Rob Edwards - Publisher Extraordiaire |
[Blog Note: This editorial was first published in the January 1, 2001 edition of Anvil Magazine. The words...and the experiences are mine. Yet recently, it was pointed out to me that like many things in farriery that have changed, evolved, improved perhaps...there is still no shortage of lunacy among the troops. Why this goes on is obvious: Money, a foot in the door...an odd form of self-deception? And of course, in a bad economy, a touch of desperation. All for nought, as in this crippled economy of ours, it is only the bottom that slips below the waves. Major equestrian areas in this country...most clustered around metropolitan areas or those locales with a long tradition of horses and money are not particularly bothered by hard times elsewhere. Farriers who work these areas (more importantly, hold an address in those areas), have established business practices and pricing structures based that address -- that in turn, establishes the cost of living. So if you wander in from the hinterland in search of better living (an honorable pursuit), then compete on your skills, not your ability to cut your own salary.]
THE RETURN OF THE CARPETBAGGERS
Real estate agents
have a catch-phrase: “Location,
location, location.” In the most rudimentary of
terms, it places a dollar value on where you live, what your neighborhood is
like and quite frankly, if four or five other folks happen to agree with that
assessment. It places a dollar value on
geography, which roughly means that an acre south of San Francisco goes for
$2.5 million, while the same acre in northern Afghanistan might bring in fifty
cents and a goat.
In case nobody
has noticed, real-estate prices dictate horseshoeing prices. You don’t think so? I used to practice (euphemistically
speaking), in Washington State. I
happened to live on the western side of the Cascade Mountains within shouting
distance of Seattle. Back in the rich
old days, us big-city guys got $12.00 to shoe a horse, $4.00 to trim. In Eastern Washington, farriers only got $8
to $10 for the same job. Our arrogance
was only matched by our lifestyles. Most
of our rigs were less than ten-years old.
A decade or so
later, Bill Gates showed up as the new sheriff in town, and well, we all got a
raise. Reagan’s “trickle-down theory”
actually had some validity. Corporations
like Microsoft do spin-off economic incentives in what might seem like
obtuse directions. The popularity of the
Windows operating system, hence, the success of Gate’s corporation, brought in
hard cash to the area and bumped up the real-estate prices. Rent went up – shoeing prices went up. Even so, Eastern Washington lagged behind. After some sloppy research, I discovered that
the per capita number of Cadillac’s in Yakima roughly mirrored the
figures for Seattle, even though a wide gap existed in the bottom line –
roughly, what you earned for virtually the same hour of sweat. Head scratching hardly helped. Some mysterious gestalt existed that
connected your zip code to your potential lifestyle and by default, somehow pre-determined
your income. And the sad part was that
farriers accepted the notion. What was
generating this obvious disparity?
What triggered
this particular tirade is an article that appeared in The San Francisco Chronicle
last September. The usual stuff – a
feature story about a horseshoer and the ‘hot’ economy in the Bay Area. The guy at the core of the article really
doesn’t matter. What he revealed though
does, which was his interpretation of what Bay Area farriers make for a
living, which of course, is nobody’s damn business until it gets splashed in a
newspaper, which just brings more termites out of the woodwork looking for a
cheap meal; in turn, causing existing clients to assume that they’re getting their pockets
picked. Brilliant piece of p.r. work folks.

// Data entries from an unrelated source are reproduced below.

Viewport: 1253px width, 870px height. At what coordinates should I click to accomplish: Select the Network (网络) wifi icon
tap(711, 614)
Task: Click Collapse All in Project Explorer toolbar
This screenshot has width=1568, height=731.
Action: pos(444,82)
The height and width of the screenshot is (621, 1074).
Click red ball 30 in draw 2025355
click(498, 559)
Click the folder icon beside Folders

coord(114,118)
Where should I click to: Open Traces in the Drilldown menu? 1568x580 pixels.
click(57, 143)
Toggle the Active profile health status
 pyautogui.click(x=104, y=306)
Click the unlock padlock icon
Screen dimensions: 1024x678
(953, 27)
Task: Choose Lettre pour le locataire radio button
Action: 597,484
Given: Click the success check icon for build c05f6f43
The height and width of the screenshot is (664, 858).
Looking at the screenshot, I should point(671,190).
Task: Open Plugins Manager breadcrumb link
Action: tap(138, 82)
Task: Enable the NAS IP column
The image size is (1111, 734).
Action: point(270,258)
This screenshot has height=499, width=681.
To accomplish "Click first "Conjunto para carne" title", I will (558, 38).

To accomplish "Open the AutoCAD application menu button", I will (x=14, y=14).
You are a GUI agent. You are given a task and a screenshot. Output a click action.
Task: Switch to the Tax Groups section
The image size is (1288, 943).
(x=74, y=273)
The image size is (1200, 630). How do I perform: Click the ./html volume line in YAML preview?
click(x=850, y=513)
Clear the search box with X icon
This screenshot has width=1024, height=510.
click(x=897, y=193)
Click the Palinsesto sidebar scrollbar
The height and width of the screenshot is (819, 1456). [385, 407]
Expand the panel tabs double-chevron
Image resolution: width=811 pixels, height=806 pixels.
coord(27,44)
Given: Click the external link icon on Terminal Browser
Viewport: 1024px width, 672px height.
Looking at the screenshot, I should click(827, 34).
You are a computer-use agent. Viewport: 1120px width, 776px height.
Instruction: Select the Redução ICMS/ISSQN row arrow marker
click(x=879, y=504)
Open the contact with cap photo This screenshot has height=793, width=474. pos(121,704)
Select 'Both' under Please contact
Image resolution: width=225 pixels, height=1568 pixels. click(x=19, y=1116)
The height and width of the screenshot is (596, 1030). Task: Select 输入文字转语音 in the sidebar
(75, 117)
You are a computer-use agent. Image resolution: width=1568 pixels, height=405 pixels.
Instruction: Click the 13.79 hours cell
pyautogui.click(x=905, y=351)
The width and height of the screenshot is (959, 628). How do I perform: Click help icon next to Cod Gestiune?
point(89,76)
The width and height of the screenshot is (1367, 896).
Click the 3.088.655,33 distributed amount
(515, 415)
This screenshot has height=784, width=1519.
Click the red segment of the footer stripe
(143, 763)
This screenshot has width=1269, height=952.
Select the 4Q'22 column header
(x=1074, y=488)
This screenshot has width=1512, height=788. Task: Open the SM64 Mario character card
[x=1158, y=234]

“Business is business,” as the old cliché goes, is an age-old excuse for preserving ethics for that Sunday get-together with the Padre. The rest of the time these niceties are ignored in favor of getting the check. Folks that have lived in these economically blessed areas for twenty years or more set the financial standards because they have to live there. That means they’ve got that 300% rent increase whether they like it or not. What they don’t like is an interloper in the sandbox who won’t play fair. The message is simple: Compete with your skills. The only person that bleeds when you cut prices is yourself. These folks have already negotiated your ‘raise.’ Take it. Don’t undermine a status quo that took three decades and lot of sweat and effort to create. We are after all, a mutually dependent trade. Push the envelope a bit instead of burning it in the forge. There might be a check inside.
Old adage from the poorhouse in New York: "Well ya know, I buy my pickles for $1.00 a pound and sell 'em for 80 cents. But by God, I did sell a lot of pickles!"